*** Input material ***
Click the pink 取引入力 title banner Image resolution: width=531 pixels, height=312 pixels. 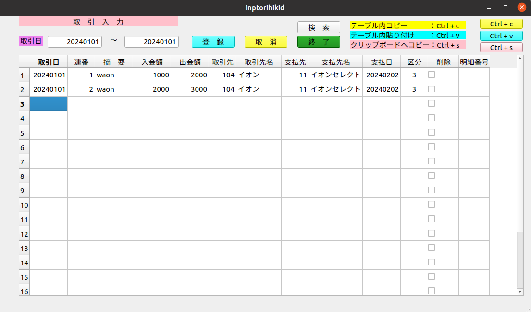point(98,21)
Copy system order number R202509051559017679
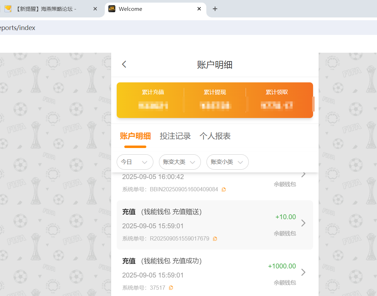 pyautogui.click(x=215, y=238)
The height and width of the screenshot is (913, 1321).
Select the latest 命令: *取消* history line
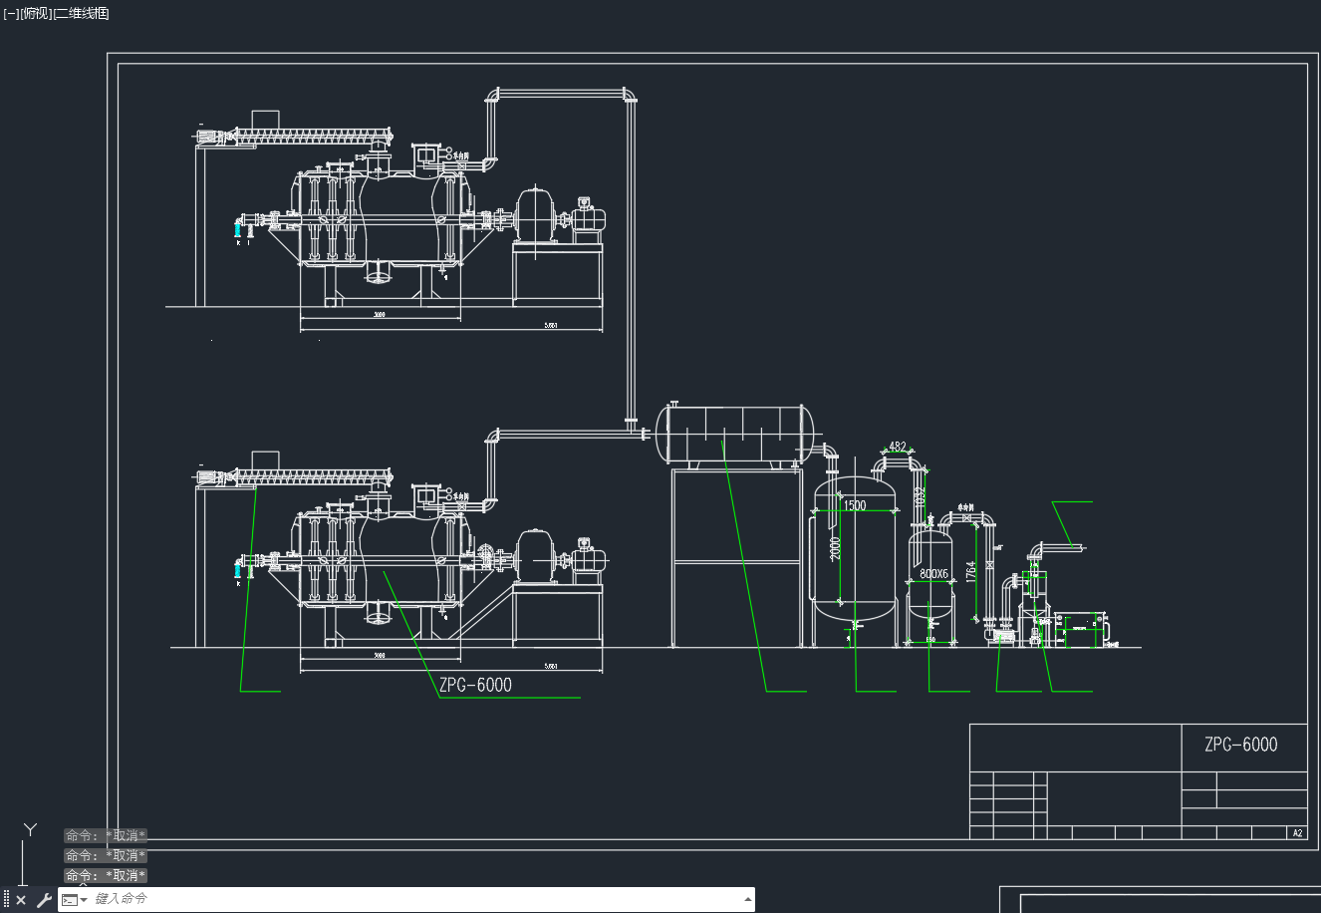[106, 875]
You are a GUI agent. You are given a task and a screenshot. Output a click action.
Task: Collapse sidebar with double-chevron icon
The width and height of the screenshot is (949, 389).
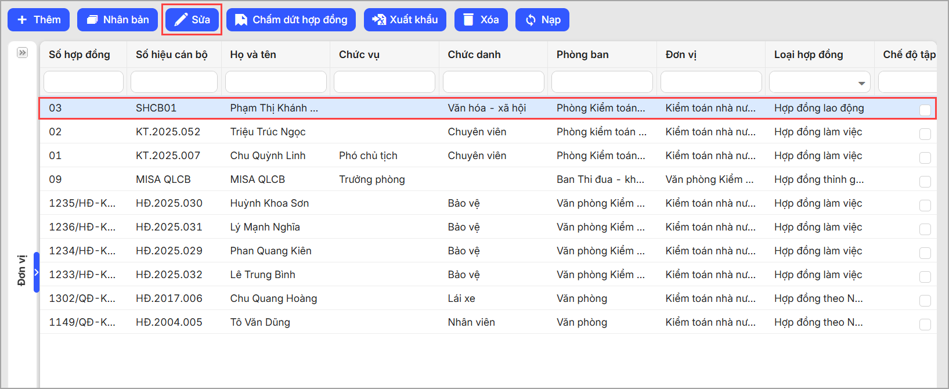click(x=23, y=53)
*** End of Input material ***
*** Input material ***
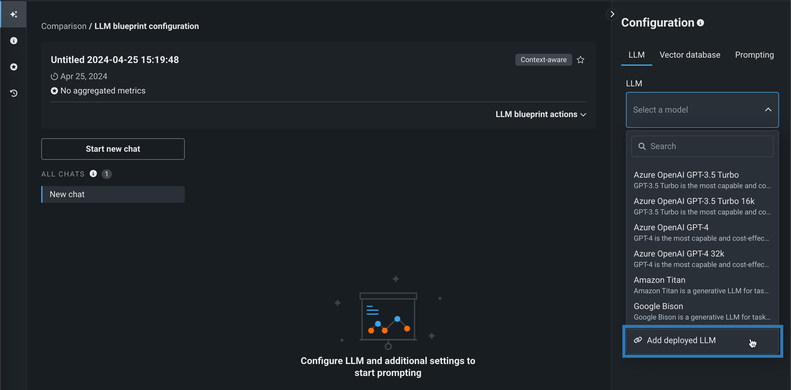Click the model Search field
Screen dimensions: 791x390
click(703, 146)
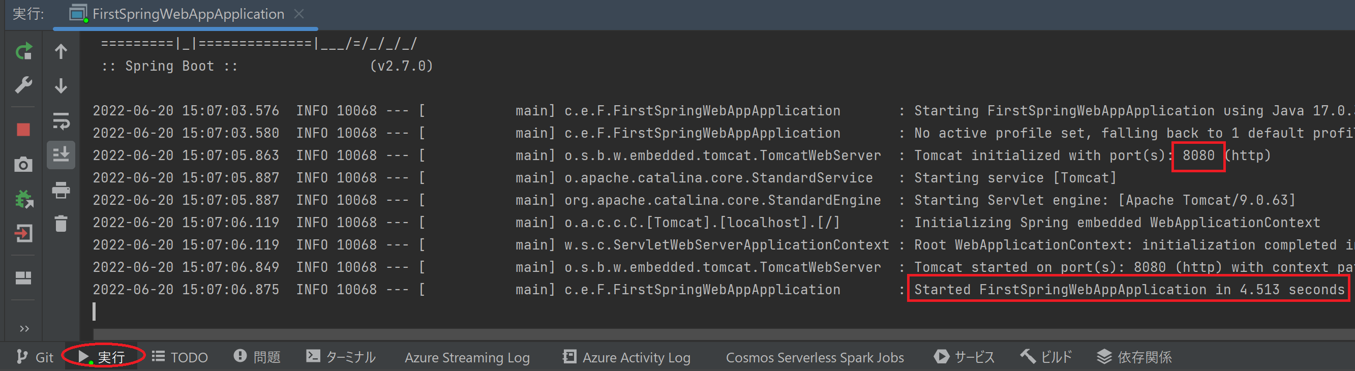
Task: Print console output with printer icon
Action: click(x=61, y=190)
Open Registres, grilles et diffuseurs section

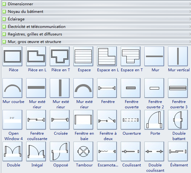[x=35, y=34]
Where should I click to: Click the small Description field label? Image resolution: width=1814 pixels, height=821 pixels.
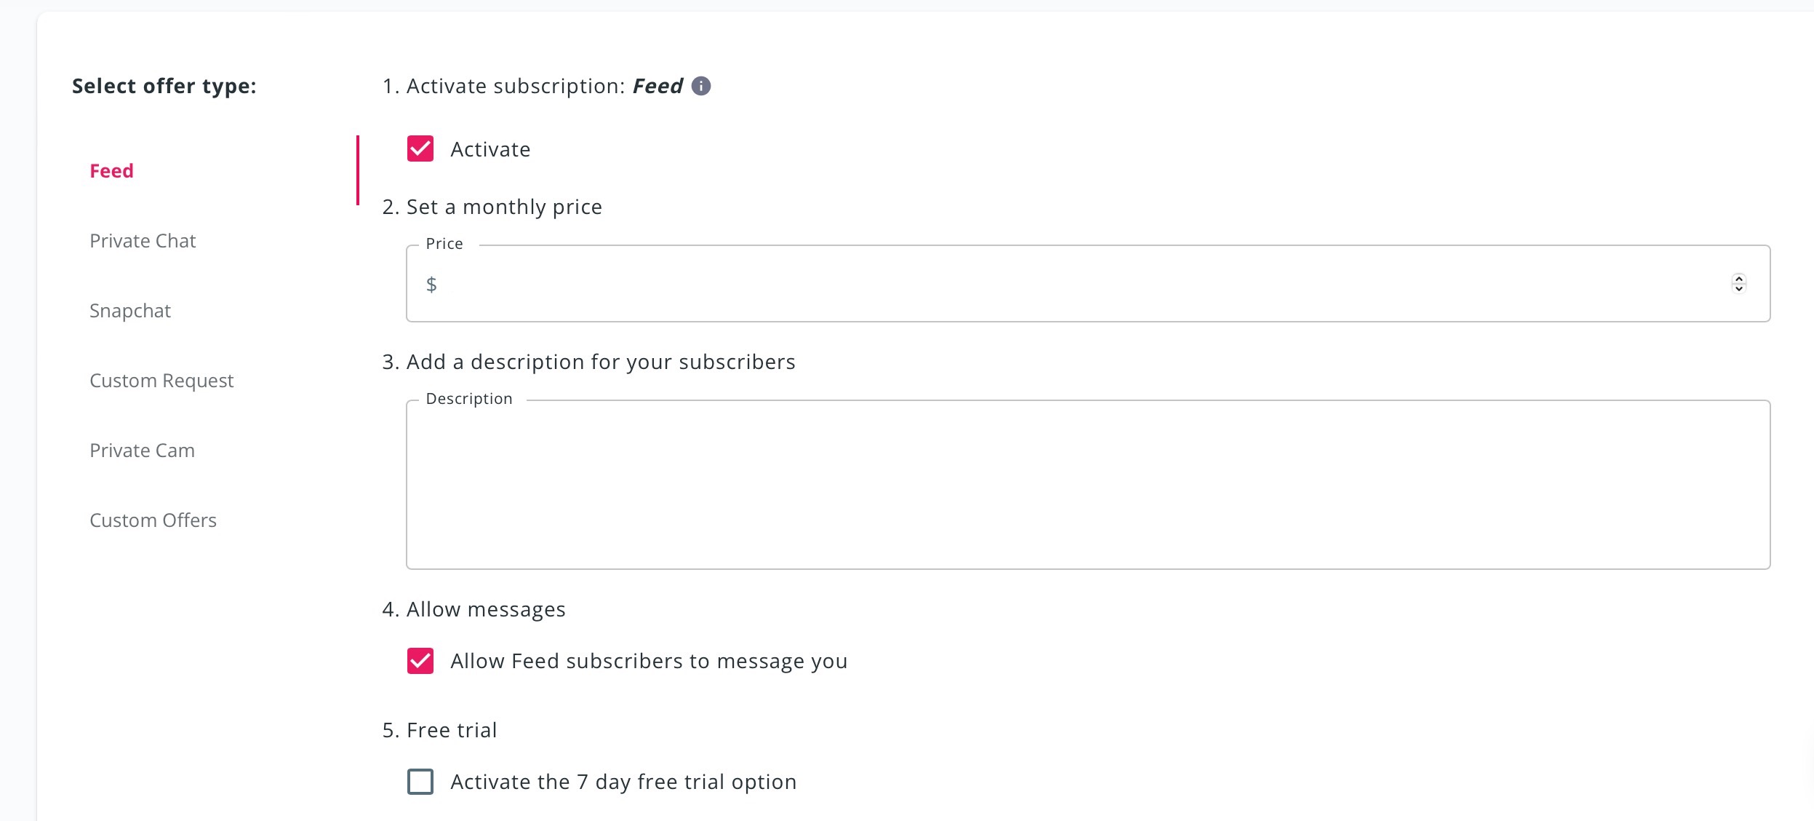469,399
*** End of Input material ***
*** Input material ***
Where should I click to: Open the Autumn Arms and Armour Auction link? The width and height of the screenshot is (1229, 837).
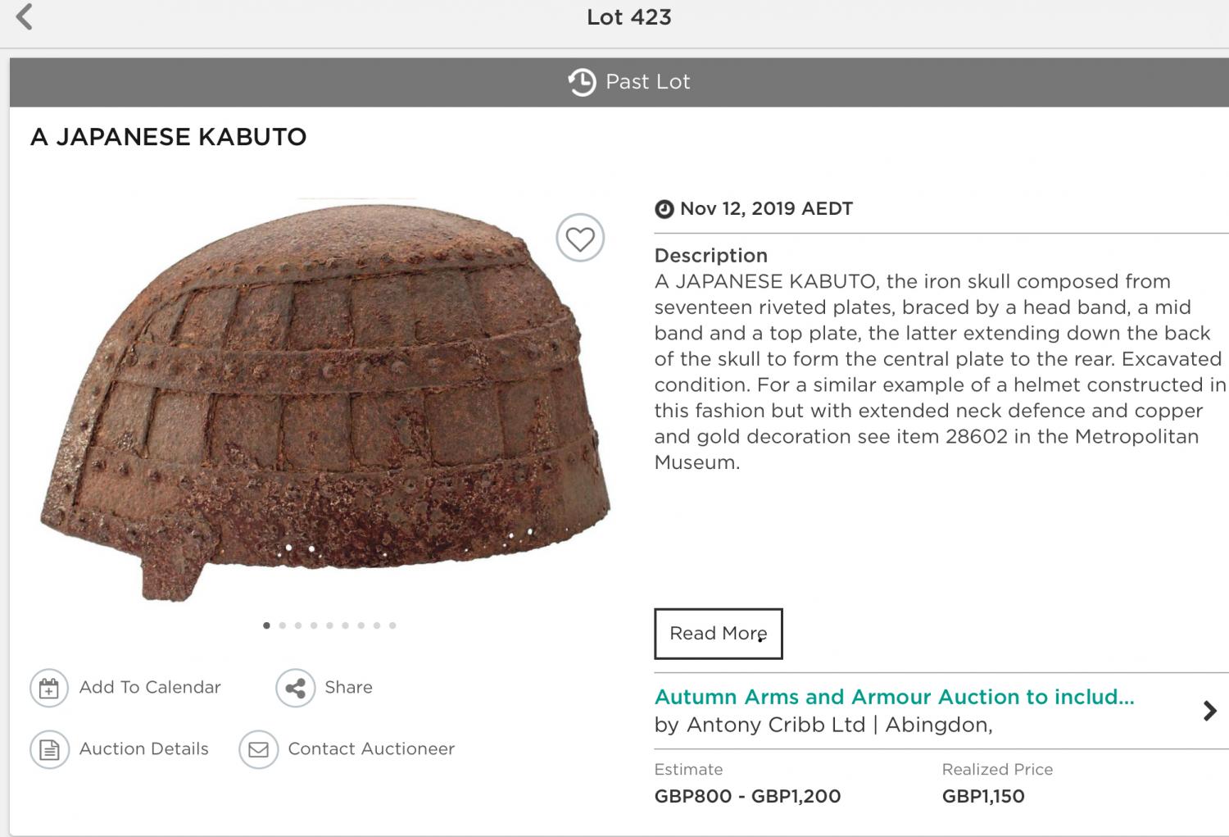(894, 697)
*** End of Input material ***
Task description: Look through the material above. Transcribe exactly the lines between the ones with "Copy system order number R202509051559017679" and "Task: Collapse sidebar", inclusive, and keep pictures out.

Exercise solution:
Copy system order number R202509051559017679
 pyautogui.click(x=215, y=238)
The height and width of the screenshot is (913, 1321).
Select the latest 命令: *取消* history line
[106, 875]
You are a GUI agent. You are given a task and a screenshot. Output a click action.
Task: Collapse sidebar with double-chevron icon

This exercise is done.